Regular collocation phrase is divided into following four herein.
1) regular collocation being made up of adverbial word (d) or conjunction (c), such as example 6-5.We provide analysis to them at this Zhang Suoshu other analyses are carried out before starting.
If 6.5/c of example again/d is beautiful/1 point/m of a just/d is good/a/y./wj
Although containing positive emotion vocabulary as " beautiful " and " good " in the sentence, regular collocation " will It is all right " bring negative emotion to the words.

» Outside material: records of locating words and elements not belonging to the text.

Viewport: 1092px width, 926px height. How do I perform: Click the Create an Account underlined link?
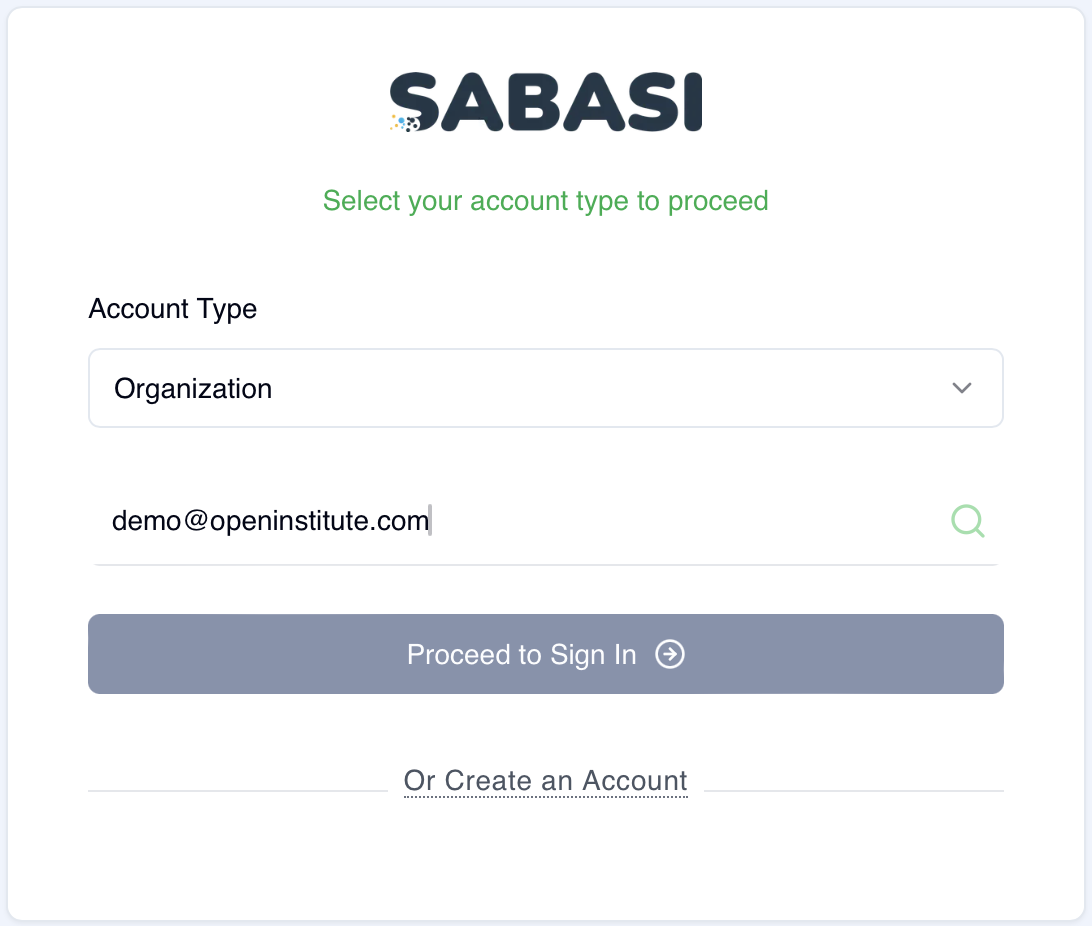pos(546,781)
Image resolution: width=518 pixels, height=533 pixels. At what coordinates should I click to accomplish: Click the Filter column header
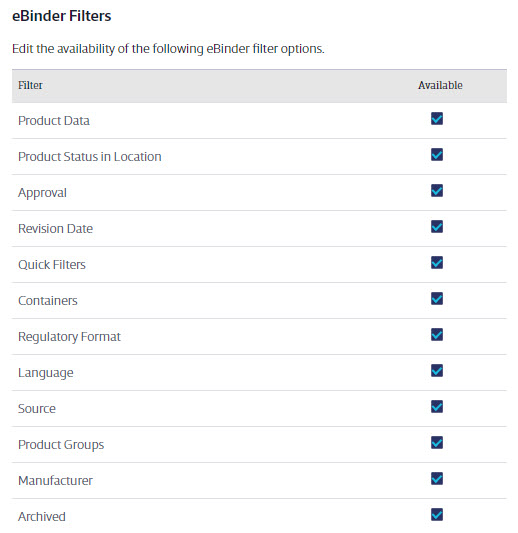[30, 85]
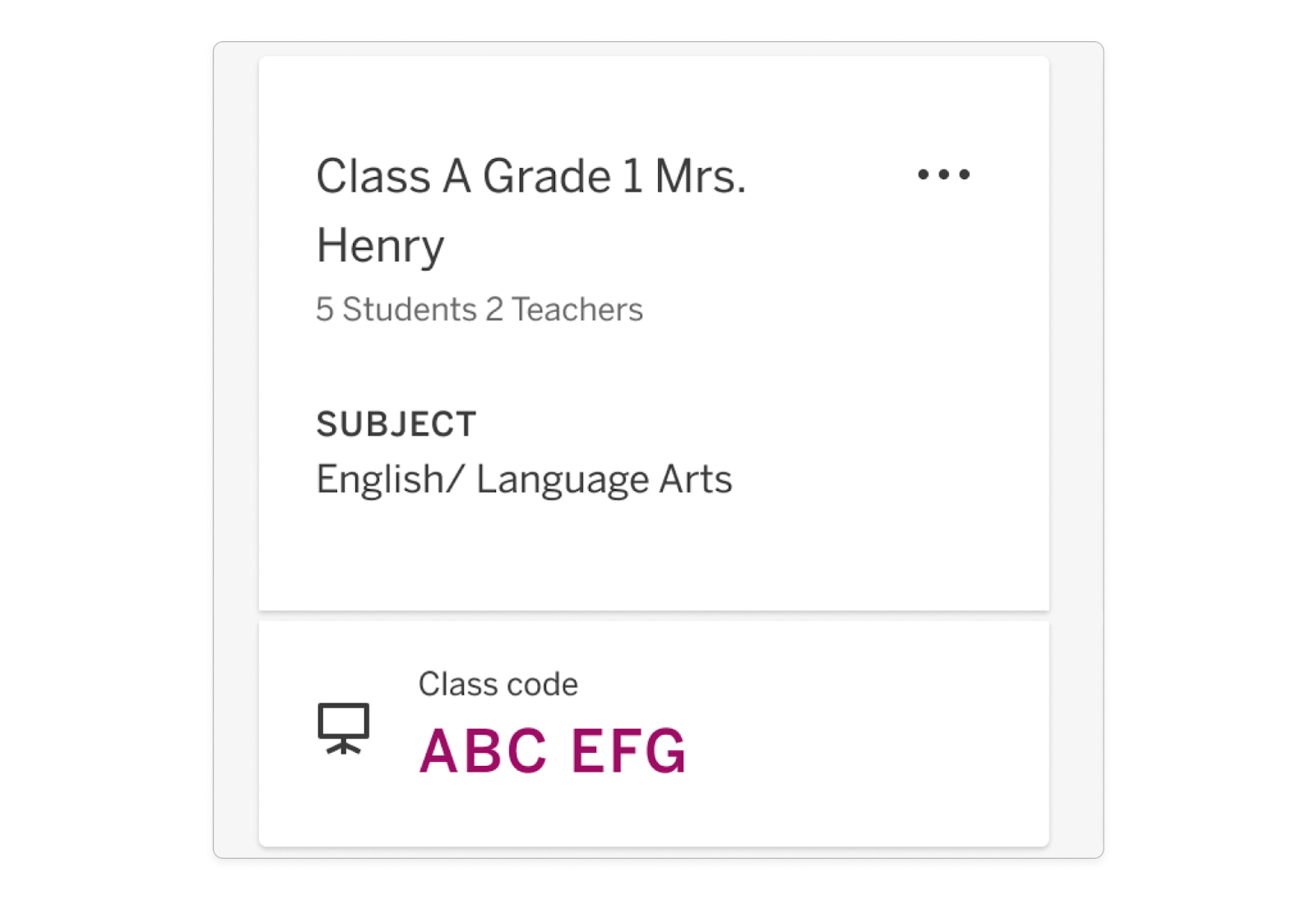This screenshot has width=1316, height=900.
Task: Click the 5 Students 2 Teachers text
Action: [x=480, y=309]
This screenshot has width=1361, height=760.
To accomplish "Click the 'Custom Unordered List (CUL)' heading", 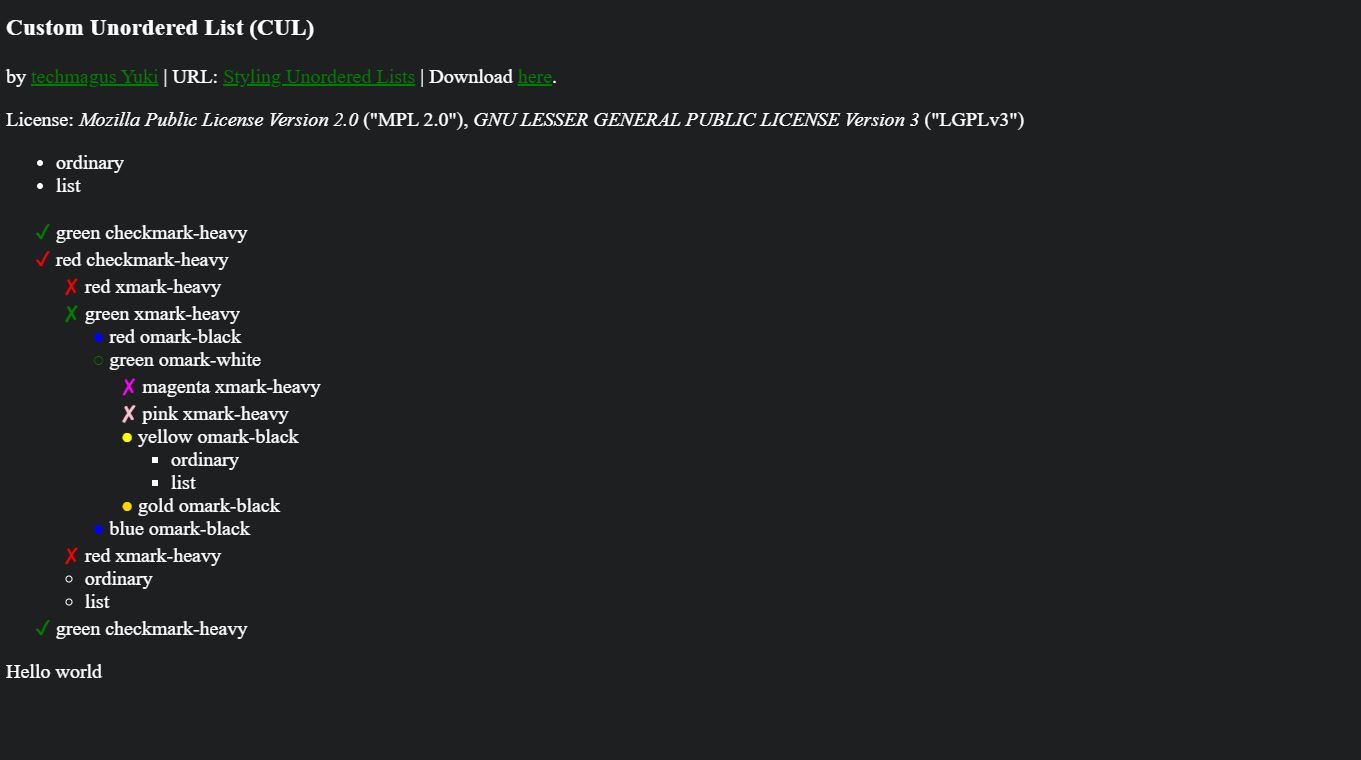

We are handled in regular collocations of the algorithm for design matchAdvConjPatterns to adverbial word and conjunction.Specific mistake Cheng Wei:Regular collocation rule set acPatterns based on adverbial word and conjunction, judge whether evaluate sentence S with regular expression Meet acPatterns, if met, the Sentiment orientation value made pauses in reading unpunctuated ancient writings in S is no longer calculated using aforementioned algorism, is directly assigned for S Emotion weights.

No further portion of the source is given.